I just powered up my old XP notebook. On the video settings page, I chose "advanced", then clicked on the "monitor" tab. It shows the refresh setting (60 Hz in my case).

Reply to
Pat

Another way to see the monitor speeds is to use the menu on the monitor (some monitors, anyhow). It's possible that your saturation-or-monochrome issue is related to the memory limits of the video (card?) - sometimes there are just not enough memory bits available to have both highest resolution and 24 bits of color information for each pixel. If it's really 'black', though, that's more likely a gamma setting or (old monitors) analog gain and offsets of the R,G, and B , as well as the (CRT) "screen" brightness control. The gray-bars test pattern is required for making these adjustments, as well as some HV precautions and insulated adjustment tools.

Reply to
whit3rd

I had tried dropping back to 16 bit colour but the same "1 bit" saturation effect on a test colour bar image. I also had another rummage around for video settings but could only find display settings of a x b and no Hz info

Reply to
N_Cook

There /has/ to be a "screen refresh rate" setting somewhere. The rate has to be within the range a monitor can handle. This is particularly true for CRT displays, which can be damaged by an excessively high rate.

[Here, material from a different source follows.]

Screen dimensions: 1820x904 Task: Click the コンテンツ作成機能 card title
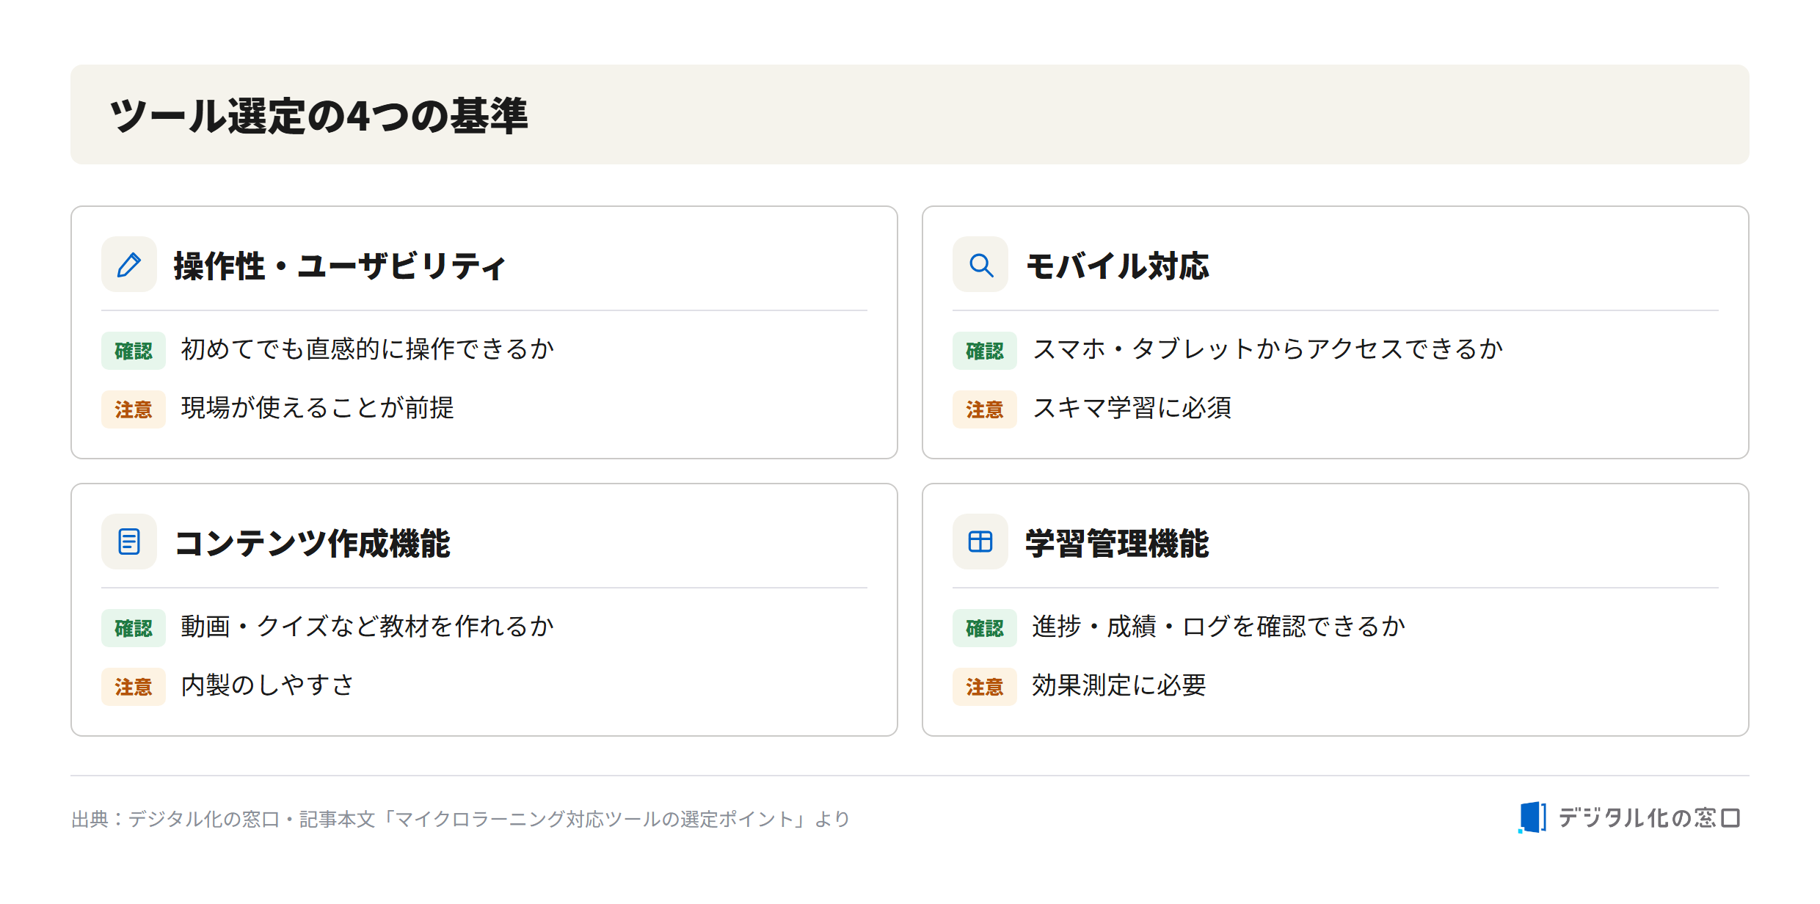313,543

I right-clicked the Windows 7 desktop, and selected "Screen Resolution". On that screen, I clicked "Advanced settings". On the "Monitor" tab, you can select the screen refresh rate.

Reply to
William Sommerwerck

Win7 is ok,ignore previous, the problem is with XP , happens to be Pro version, not showing the Hz settings.

Reply to
N_Cook

XP shows the Hz setting, too. On the screen resolutions page, click the advanced link and then select the monitor tab. It looks different than 7, but it is there.

Reply to
Pat

Perhaps the screen is organized with an incompatible setup to your bar-generating program? Right-click on the program, and see if there's variant video settings available (there's some version-to-version variation in the video settings matrix, a type that has been outmoded gets ditched in favor of settings for a new high-res screen sometimes). In this scenario, the 'black' parts are addressing into uninitialized memory on the video card.